### Records supplied ###
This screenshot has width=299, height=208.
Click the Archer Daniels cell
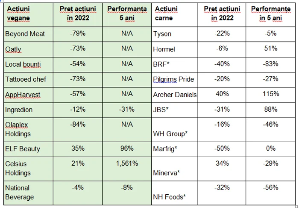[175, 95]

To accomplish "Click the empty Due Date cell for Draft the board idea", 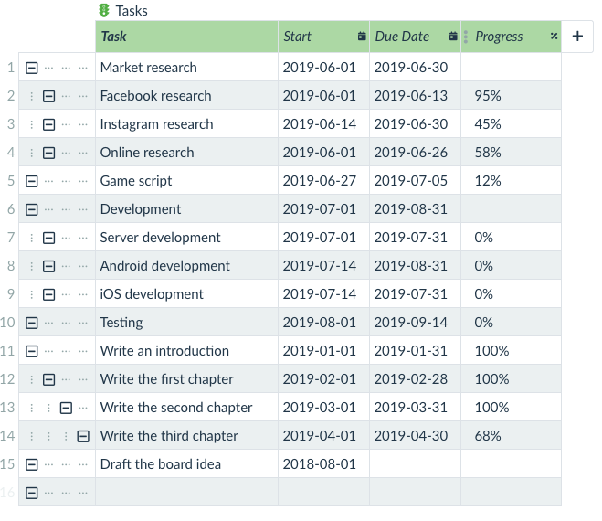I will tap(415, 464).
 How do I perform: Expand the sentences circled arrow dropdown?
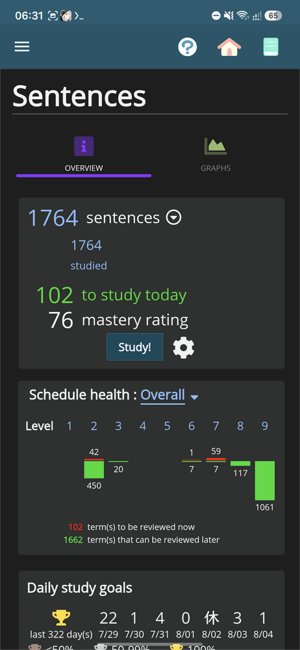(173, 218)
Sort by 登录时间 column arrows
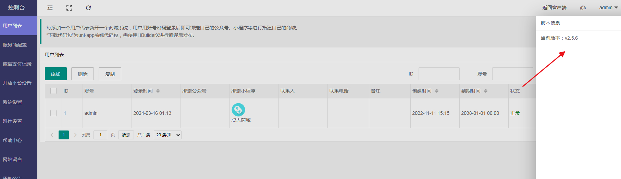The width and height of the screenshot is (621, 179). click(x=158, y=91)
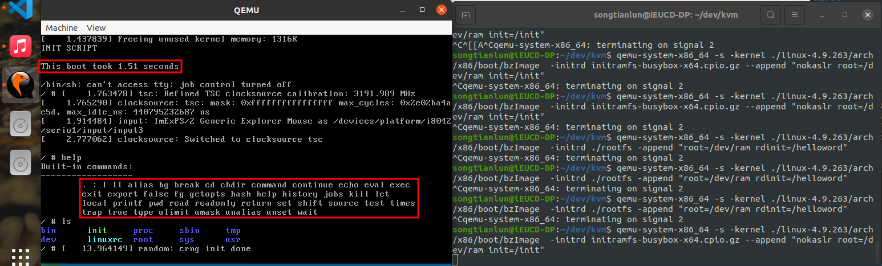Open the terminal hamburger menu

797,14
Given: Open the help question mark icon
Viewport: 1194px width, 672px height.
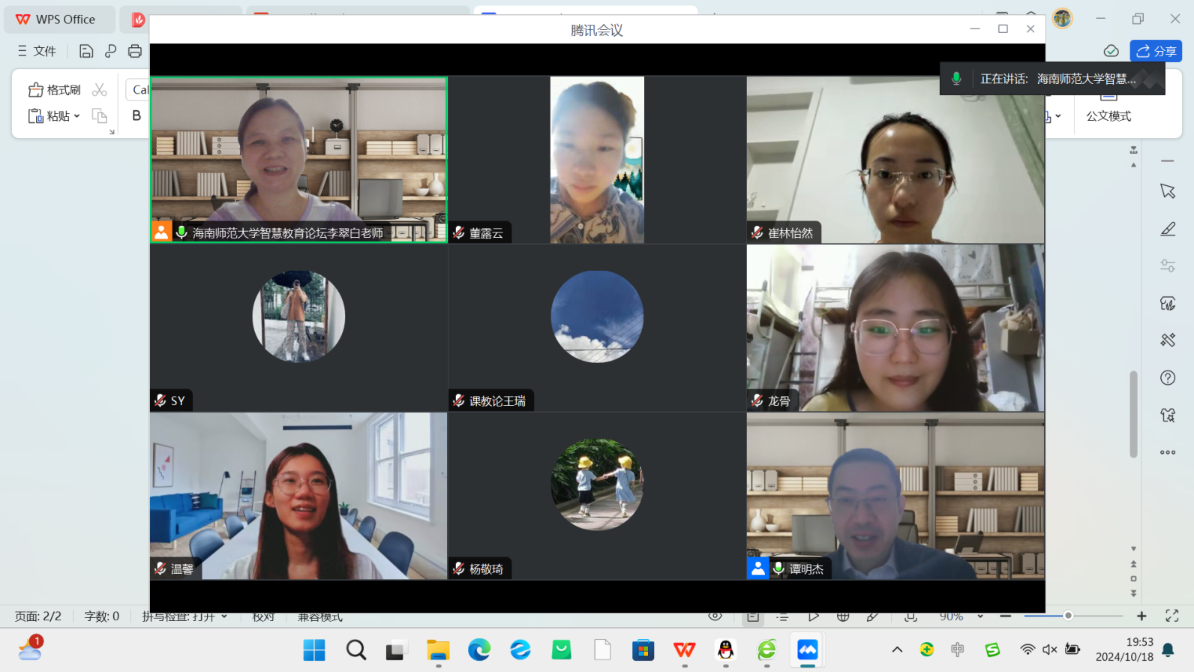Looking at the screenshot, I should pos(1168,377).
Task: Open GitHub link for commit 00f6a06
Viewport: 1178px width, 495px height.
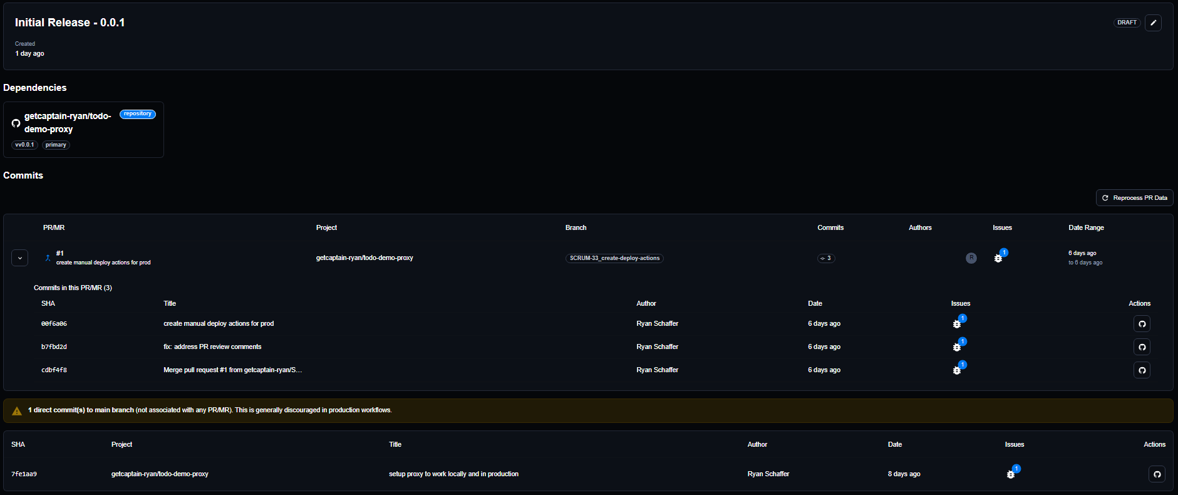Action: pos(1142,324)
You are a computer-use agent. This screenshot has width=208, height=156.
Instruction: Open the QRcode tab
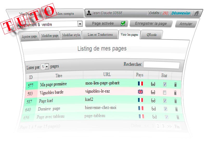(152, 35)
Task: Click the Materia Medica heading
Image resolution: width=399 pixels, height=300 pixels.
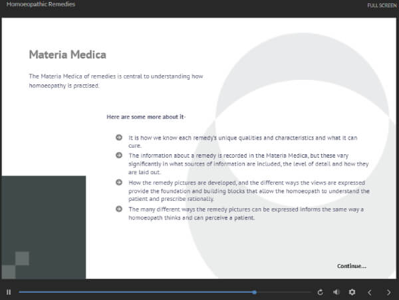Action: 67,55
###
### Records supplied ###
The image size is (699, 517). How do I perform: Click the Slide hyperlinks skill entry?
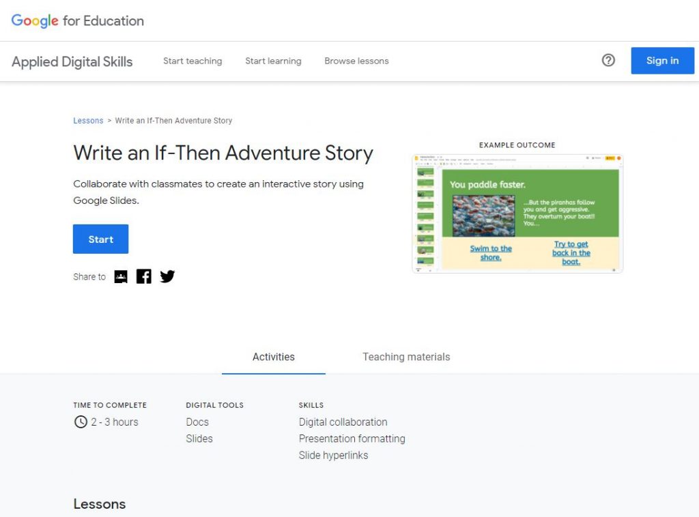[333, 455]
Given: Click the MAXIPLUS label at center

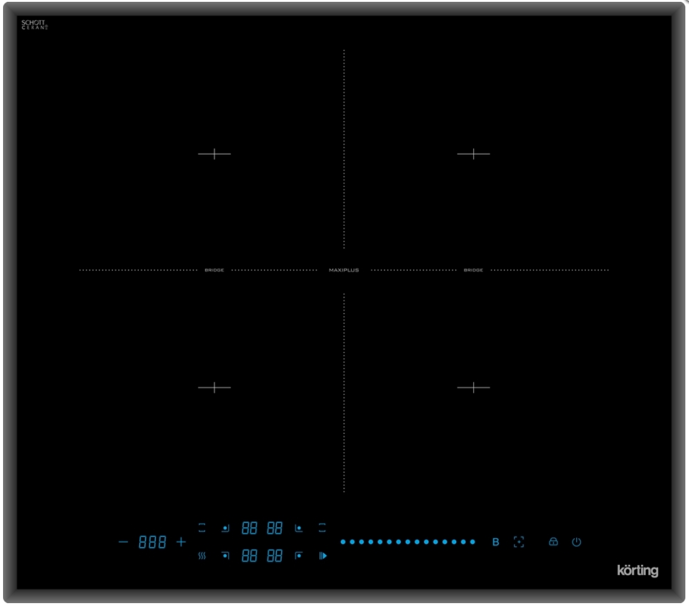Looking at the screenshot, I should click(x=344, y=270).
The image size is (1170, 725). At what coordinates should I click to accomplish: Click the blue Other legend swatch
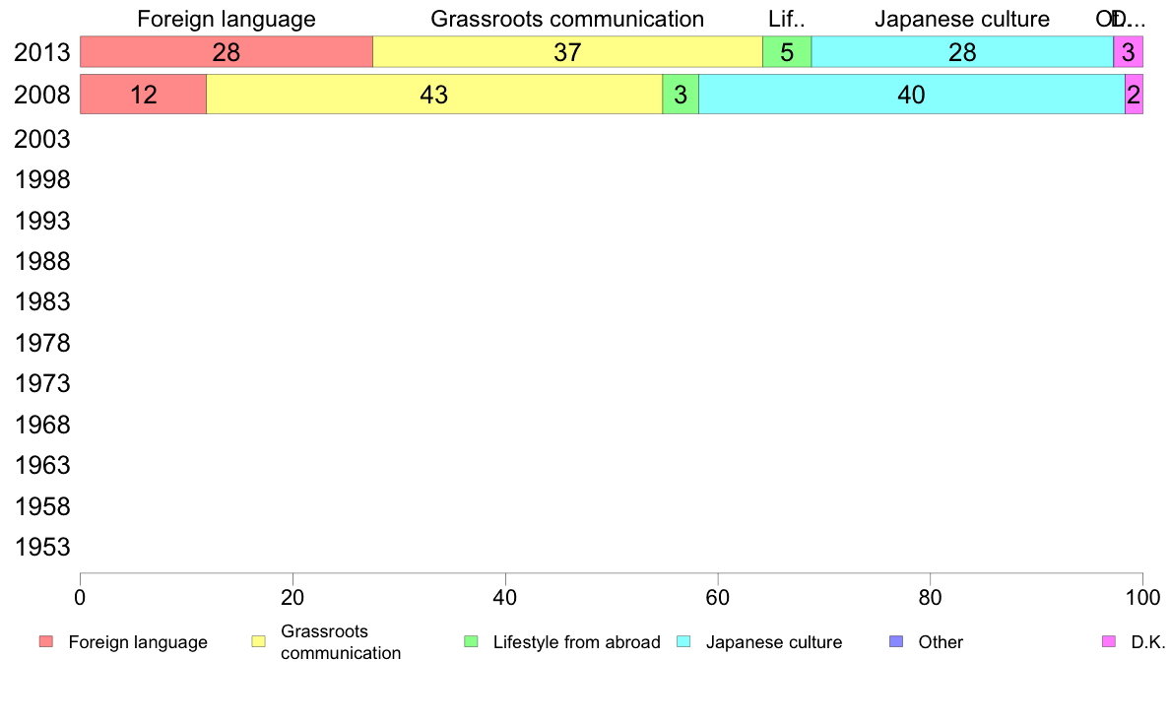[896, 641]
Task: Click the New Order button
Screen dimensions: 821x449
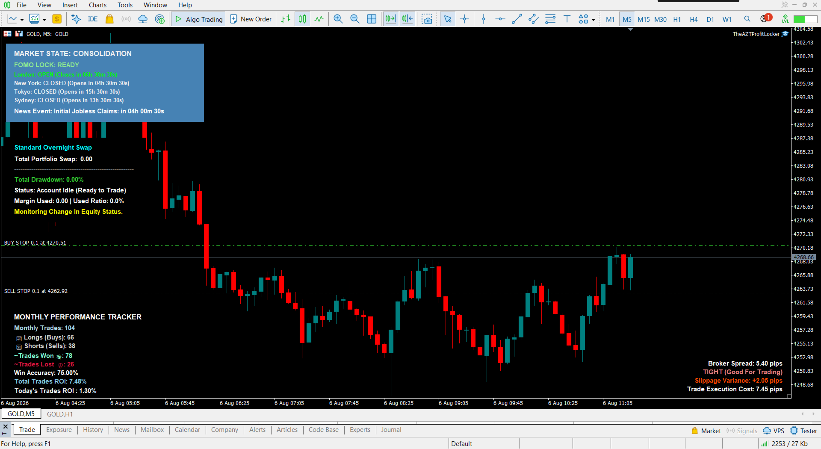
###
• [Problem to work on]: Reproduce, word for word, only the lines in the records above from the line with "Viewport: 1178px width, 495px height." through the line with "Task: Click the Materia Medica heading", including both ends; omit the pictures.

• [Solution for this exercise]:
Viewport: 1178px width, 495px height.
Action: pos(1142,324)
You are a computer-use agent. This screenshot has width=208, height=156.
Instruction: Open the QRcode tab
(152, 35)
Task: Click the Materia Medica heading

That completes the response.